China Has Blacklisted Richard Gere from Mainstream Movies
Actor says his outspoken views on Tibet have stirred up controversy among Chinese investors in Hollywood
Richard Gere once enjoyed the life of a studio A-lister, with popular films such as “American Gigolo” and “Pretty Woman.” But he’s now insisting his political activism has led to a new life as an actor tackling indie cinema — and he’s perfectly happy to be there.
As a piece in The Hollywood Reporter notes, it all started in 1993, when Gere went off-script at the Academy Awards and protested China’s occupation of Tibet and its “horrendous, horrendous human-rights situation.” Susan Sarandon and Tim Robbins also went off script to speak on behalf of Haitian refugees. As a result, Gil Cates, the show’s producer, vowed to ban all three from future Oscars broadcasts.
Even so, Gere continued to speak out. In 2008 he called for a boycott of the Beijing Olympics, and he still supports the cause through his two foundations. Today, the 67-year-old actor has been banned for life from China.
“There are definitely movies that I can’t be in because the Chinese will say, ‘Not with him,'” Gere told the publication. “I recently had an episode where someone said they couldn’t finance a film with me because it would upset the Chinese.”
“There was something I was going to do with a Chinese director, and two weeks before we were going to shoot, he called, saying, ‘Sorry, I can’t do it,'” Gere added about being ousted from an independently financed, non-studio film that never aimed for a Chinese release but had a Chinese director. “We had a secret phone call on a protected line. If I had worked with this director, he, his family would never have been allowed to leave the country ever again, and he would never work.”

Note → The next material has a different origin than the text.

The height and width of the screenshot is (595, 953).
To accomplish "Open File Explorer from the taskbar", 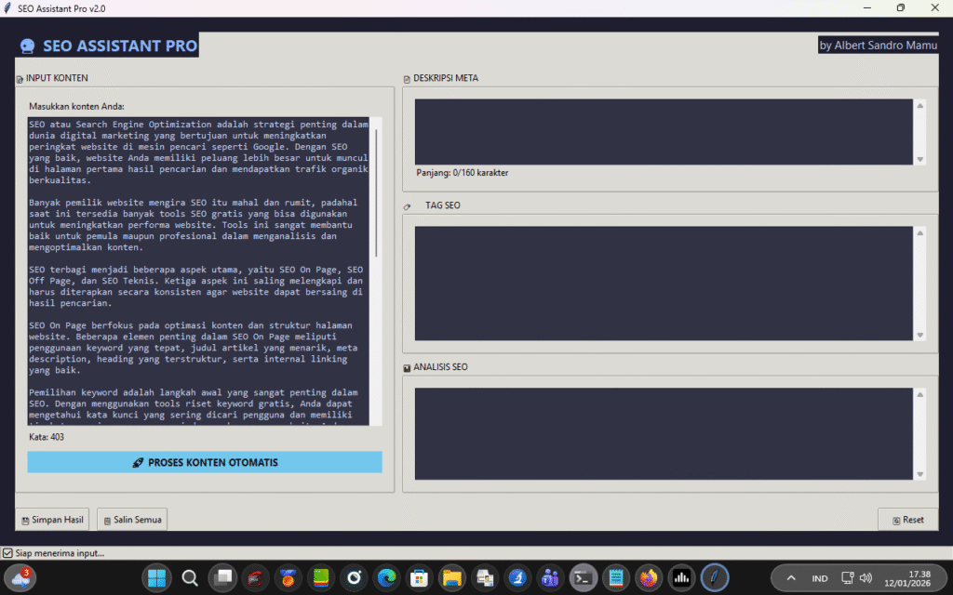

However, Gere insisted Hollywood’s relationship with China hasn’t affected him professionally.
“The studios are interested in the possibility of making huge profits,” Gere explained. “But I’m still making the same films that I was making when I started. Small, interesting, character-driven, and narrative-driven stories. It hasn’t impacted my life at all.”
These days, Gere actually prefers doing smaller films.
“I was successful enough in the last three decades that I can afford to do [smaller films] now.”
“I’m not interested in playing the wizened Jedi in your tentpole,” he said. “I was successful enough in the last three decades that I can afford to do these [smaller films] now.”
Still, he doesn’t regret the success he experienced during the ’80s, which he described as a more permissive era.
“I was doing things in ‘Gigolo’ and even ‘Officer and a Gentleman,’ and it was pretty sexy,” said Gere. “I suppose all of us were highly influenced by European films. It was much freer. And we felt like [we were] out there in the wilds of Hollywood.”
One movie that continues to touch Gere from his heyday was his 1990 romantic comedy, “Pretty Woman.”
“Gary Marshall was a Svengali,” said Gere. “The cast was just right. Julia [Roberts] was magic. It just happened. It was one of those alchemical things that cannot be repeated or manufactured.”